I Joined NBA And Python Together

You decide the problem statement. You decide the theme. You decide the track. It's all about you for the final project. This is the one time in the course where they let you run wild and build anything you want, under some very basic rules.

This blog is all about my Final Project: Terminal-Based-NBA-Game

Ideation

I've been a basketball player and an NBA nerd for 6 years now. And now that I know how to code in Python, it's time that I did something for the nerd in me.

For context: NBA fans LOVE TO COMPARE players. It's like our side job but without pay. Given the statistics of any two players, we love to compare and declare who's better.

This is where I came up with the idea for the first part of my project: Guess The MVP (Most Valuable Player).

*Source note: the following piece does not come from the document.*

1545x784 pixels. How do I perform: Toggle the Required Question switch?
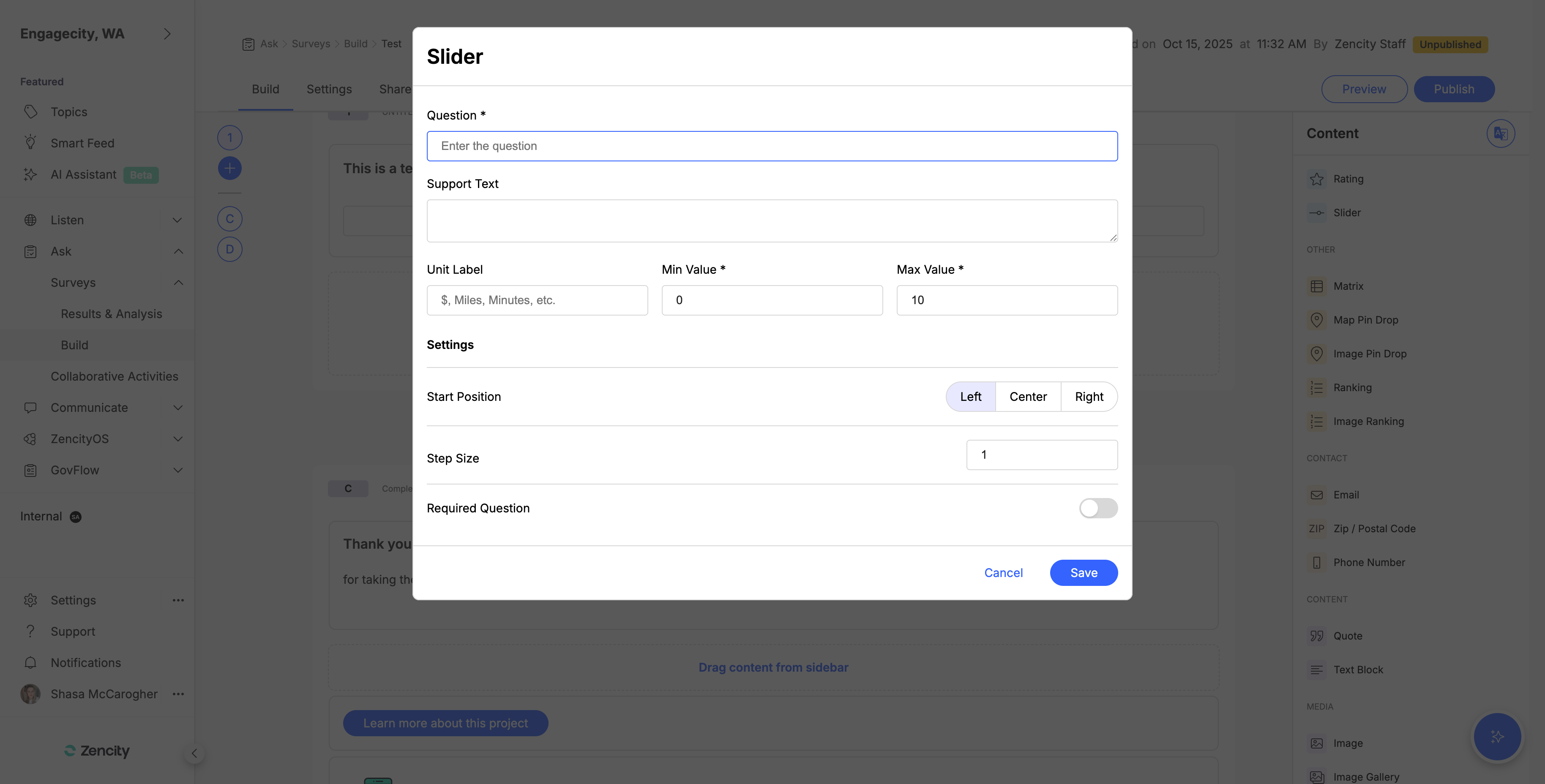[x=1097, y=508]
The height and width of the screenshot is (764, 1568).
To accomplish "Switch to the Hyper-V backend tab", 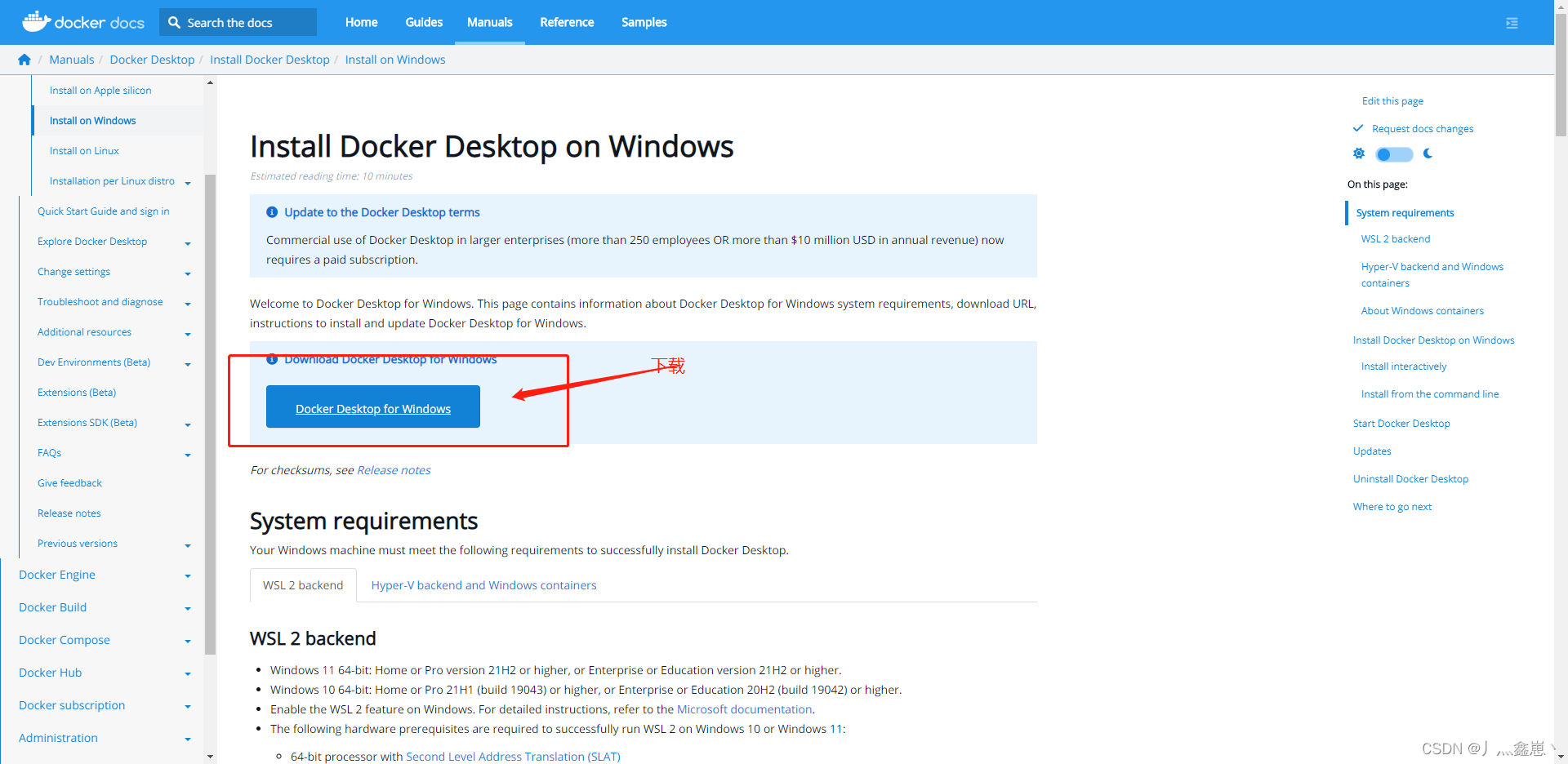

To increase the complexity of this project, I planned to use Matplotlib and Numpy to plot graphs and visualise different NBA trends for the past 10 seasons.

And this is how I came up with the final idea for my project

Collecting Data

I chose ESPN to extract the statistics. Here's a look at what the data looks like:

screenshot of season leader stats of 2022-23 season

These are the relevant statistics of the top 10 performing players, i.e., the season leaders of the most recent 2022-23 season. These stats include the following parameters:

RK (Rank, according to ESPN)
GP (Games Played, out of 82 total)
MPG (Minutes Per Game)
FG% (Field Goal Percentage, i.e., percentage of shots made out of shots attempted)
FT% (Free Throw Percentage)
3PM (3 Pointer Made per game)
RPG (Rebounds Per Game)
APG (Assists Per Game)
STPG (Steals Per Game)
BLKPG (Blocks Per Game)
TOPG (Turnovers Per Game)
PTS (Points Per Game)
ESPN (The ESPN overall score for the player)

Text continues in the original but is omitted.